The death toll in a series of earthquakes that struck southwest China's Yunnan and Guizhou provinces Friday has mounted to 80. Over 730 people suffered injuries.
The Xinhua news agency quoted a spokesman with the provincial civil affairs department who said that the toll could rise further as damaged roads and poor infrastructure were hampering rescue operations.
The emergency responders were struggling to reach the affected areas as electricity was cut off and landslides in the area were hindering their operations in the Yunnan province, where a total of 740,000 people were affected.
"The hardest part of the rescue will be handling traffic. Roads are blocked and rescuers have to climb mountains to reach hard-hit villages," said Li Fuchun, head of Luozehe Township in Yiliang, PTI reported.
A series of minor aftershocks followed the 5.6-magnitude earthquake, which rattled an area bordering Yunnan province's Yiliang county and Guizhou province's Weining county at 11:19 am (03:19 GMT) on Friday.
According to local media reports, which quoted Yunnan's civil affairs department, 6,650 houses have been destroyed and 430,000 houses were damaged in the province.
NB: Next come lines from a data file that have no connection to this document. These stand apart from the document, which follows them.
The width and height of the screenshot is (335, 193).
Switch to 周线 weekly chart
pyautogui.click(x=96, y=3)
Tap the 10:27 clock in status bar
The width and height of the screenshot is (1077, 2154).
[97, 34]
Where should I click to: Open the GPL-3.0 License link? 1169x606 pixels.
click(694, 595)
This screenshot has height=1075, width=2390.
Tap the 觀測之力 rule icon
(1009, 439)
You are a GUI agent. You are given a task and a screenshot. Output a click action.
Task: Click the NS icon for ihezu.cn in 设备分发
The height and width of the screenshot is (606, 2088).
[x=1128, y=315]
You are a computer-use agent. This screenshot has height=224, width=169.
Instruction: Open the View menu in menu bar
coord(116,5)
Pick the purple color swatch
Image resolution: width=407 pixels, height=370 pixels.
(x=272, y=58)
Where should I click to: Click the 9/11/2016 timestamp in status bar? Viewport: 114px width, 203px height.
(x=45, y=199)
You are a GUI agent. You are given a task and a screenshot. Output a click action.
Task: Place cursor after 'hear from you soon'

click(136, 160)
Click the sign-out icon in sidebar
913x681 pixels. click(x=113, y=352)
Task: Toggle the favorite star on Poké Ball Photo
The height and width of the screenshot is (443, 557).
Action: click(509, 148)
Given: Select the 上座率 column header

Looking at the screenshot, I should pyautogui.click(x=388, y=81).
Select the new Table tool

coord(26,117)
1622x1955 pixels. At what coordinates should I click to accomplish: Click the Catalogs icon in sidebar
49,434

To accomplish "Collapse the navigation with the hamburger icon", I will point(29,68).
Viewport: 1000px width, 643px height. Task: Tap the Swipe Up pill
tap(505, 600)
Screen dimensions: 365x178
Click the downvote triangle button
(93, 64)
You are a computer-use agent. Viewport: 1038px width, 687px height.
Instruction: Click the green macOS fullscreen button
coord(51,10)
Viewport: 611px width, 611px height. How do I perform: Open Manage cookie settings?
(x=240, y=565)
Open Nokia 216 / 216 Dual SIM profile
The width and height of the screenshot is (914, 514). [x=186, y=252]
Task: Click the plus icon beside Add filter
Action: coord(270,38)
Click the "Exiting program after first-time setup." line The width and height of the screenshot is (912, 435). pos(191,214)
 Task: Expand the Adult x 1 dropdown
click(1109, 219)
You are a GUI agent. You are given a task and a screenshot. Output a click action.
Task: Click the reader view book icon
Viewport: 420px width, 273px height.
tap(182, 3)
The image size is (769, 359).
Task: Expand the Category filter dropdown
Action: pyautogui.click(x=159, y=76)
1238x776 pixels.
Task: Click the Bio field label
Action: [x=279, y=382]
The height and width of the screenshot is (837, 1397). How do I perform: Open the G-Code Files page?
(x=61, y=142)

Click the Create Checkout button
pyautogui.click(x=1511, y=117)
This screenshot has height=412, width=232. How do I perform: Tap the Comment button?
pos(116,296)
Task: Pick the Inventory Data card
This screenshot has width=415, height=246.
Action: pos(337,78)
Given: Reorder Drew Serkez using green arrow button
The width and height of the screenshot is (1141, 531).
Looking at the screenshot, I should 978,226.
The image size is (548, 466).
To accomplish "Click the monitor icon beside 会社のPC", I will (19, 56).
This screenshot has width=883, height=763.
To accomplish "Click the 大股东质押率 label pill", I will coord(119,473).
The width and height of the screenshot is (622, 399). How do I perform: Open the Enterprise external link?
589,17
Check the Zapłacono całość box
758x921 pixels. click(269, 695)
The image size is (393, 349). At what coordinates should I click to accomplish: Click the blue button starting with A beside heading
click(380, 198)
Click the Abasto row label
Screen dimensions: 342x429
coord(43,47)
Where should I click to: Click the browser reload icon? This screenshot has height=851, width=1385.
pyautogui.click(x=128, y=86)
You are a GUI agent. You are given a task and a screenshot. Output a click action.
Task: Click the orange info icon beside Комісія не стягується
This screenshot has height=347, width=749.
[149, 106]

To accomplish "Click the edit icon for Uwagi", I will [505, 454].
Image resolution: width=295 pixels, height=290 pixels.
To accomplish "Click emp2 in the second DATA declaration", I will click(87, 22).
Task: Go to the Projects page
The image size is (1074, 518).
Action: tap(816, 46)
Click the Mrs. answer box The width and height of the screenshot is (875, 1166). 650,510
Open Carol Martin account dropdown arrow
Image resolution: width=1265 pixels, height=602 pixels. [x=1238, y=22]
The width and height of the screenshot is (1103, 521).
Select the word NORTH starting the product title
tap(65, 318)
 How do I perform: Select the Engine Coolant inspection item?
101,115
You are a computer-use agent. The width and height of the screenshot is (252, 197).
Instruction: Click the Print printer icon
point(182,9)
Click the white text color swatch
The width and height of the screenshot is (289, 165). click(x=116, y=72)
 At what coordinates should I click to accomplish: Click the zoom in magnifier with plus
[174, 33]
Media reports said that the rescue workers had covered 90 percent of the affected areas in the Yunnan province and authorities were taking epidemic control measures after reports of mass deaths of cattle in the province.
The mountainous region in China is prone to earthquakes. An 8.0-magnitude trembler in May 2008 killed tens of thousands and caused heavy destruction in the neighboring Shaanxi and Gansu provinces.
Despite China's economic progress in recent decades, infrastructure facilities in rural areas remain poor. The houses in the rural areas are vulnerable to natural calamities due to their poor construction quality.
"Many poorly constructed houses could not withstand the quake and were reduced to rubble. People who have illusions about China's national strength have to wake up to the fact that many people still live in houses with similar conditions. It is impossible for them to be immediately relocated to safer ones any time soon," the Global Times news paper said in its editorial.
"A quake as strong as Friday's ... could have caused fewer or even no casualties in a more developed region," the editorial added.